The Israeli military has warned the Islamist group Hezbollah that it risks starting a third Lebanon war if it fires its rockets at offshore natural gas platforms in the Mediterranean.

Senior Israeli Defense Forces (IDF) officers told Haaretz newspaper they were aware the Iran-backed, Shiite paramilitary group Hezbollah had acquired rockets capable of hitting platforms off the coast, but that firing them would amount to a declaration of war.

“The other side also understands that hitting the gas platforms is the declaration of a third Lebanon war,” they said.

Related: Iran: Israel Will Be “Eradicated” in Next War With Hezbollah

The caution from the IDF follows warnings from Hezbollah over the gas installations, which Lebanon claims fall within its own economic zone. The country does not recognize Israel as a state with rights over natural resources in the Mediterranean.

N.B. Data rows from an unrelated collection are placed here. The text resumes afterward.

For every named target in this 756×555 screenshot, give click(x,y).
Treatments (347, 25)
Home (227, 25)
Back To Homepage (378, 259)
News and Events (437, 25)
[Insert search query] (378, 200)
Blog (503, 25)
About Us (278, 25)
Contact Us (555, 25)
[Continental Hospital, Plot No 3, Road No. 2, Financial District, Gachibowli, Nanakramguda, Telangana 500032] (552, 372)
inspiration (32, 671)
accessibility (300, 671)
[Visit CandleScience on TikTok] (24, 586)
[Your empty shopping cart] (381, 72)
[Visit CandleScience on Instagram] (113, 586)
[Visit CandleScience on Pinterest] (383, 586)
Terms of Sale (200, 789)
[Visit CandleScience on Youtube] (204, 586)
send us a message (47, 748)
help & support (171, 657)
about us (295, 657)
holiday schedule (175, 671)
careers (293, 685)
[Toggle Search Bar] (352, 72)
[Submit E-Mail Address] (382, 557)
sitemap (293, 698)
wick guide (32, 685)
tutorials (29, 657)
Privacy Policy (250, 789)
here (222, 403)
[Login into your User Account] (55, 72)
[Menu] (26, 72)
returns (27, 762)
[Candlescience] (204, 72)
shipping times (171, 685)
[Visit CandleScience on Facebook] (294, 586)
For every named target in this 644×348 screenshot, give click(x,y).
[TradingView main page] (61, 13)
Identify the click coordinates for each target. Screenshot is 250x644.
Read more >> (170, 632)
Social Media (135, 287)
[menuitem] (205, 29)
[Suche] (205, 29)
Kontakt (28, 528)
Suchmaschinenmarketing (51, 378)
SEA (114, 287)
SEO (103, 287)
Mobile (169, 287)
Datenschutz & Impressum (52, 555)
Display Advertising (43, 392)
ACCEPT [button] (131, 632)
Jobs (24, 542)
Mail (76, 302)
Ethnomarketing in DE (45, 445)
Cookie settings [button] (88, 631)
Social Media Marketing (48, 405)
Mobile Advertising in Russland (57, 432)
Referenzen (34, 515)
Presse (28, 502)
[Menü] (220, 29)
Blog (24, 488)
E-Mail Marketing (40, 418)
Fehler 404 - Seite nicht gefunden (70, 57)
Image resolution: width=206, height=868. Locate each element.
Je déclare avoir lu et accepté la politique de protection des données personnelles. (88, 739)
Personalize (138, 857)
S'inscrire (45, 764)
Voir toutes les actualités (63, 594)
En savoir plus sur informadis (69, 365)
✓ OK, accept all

“Lebanon is capable of defending its gas and oil resources, and anyone who lays a hand on its assets, we’ll know how to treat him,” Hezbollah leader Hassan Nasrallah said in 2011. “If Lebanon is wise enough to act maturely and responsibly regarding the gas and oil fields, we’ll have an opportunity to pay our debts and improve the country’s economic situation,” he added.

Current thinking within the Israeli military is that Hezbollah is unlikely to risk another conflict with Israel. The pair last fought a war against each other in 2006. Israel considers the conflict it fought in Lebanon in 1982, when it invaded the country during the Lebanese civil war, the first Lebanon war. 

Israeli naval forces plan to acquire four Sa’ar-6 missile boats in 2019 to deal with the more advanced threat from Hezbollah. This capability will build on the Iron Dome missile systems that have already been installed on one Sa’ar-5 vessel to protect the installations.

After importing most of its energy needs for decades, Israel has sought in the last 10 years to export natural gas to its neighbors, beginning with Egypt in 2008.

The IDF has said Hamas in the Gaza Strip is also looking to develop its capabilities to attack the offshore platforms. “One of Hamas’ goals in the next conflict will be to hit the platforms,” one source told Haaretz. “It’s [25 miles] from the Gaza Strip to the platforms, and that’s not a distance they’re incapable of reaching,” they added.

However, with the Iron Dome missile defense system in place, the IDF is less concerned by the Hamas missiles than those that might be fired by Hezbollah.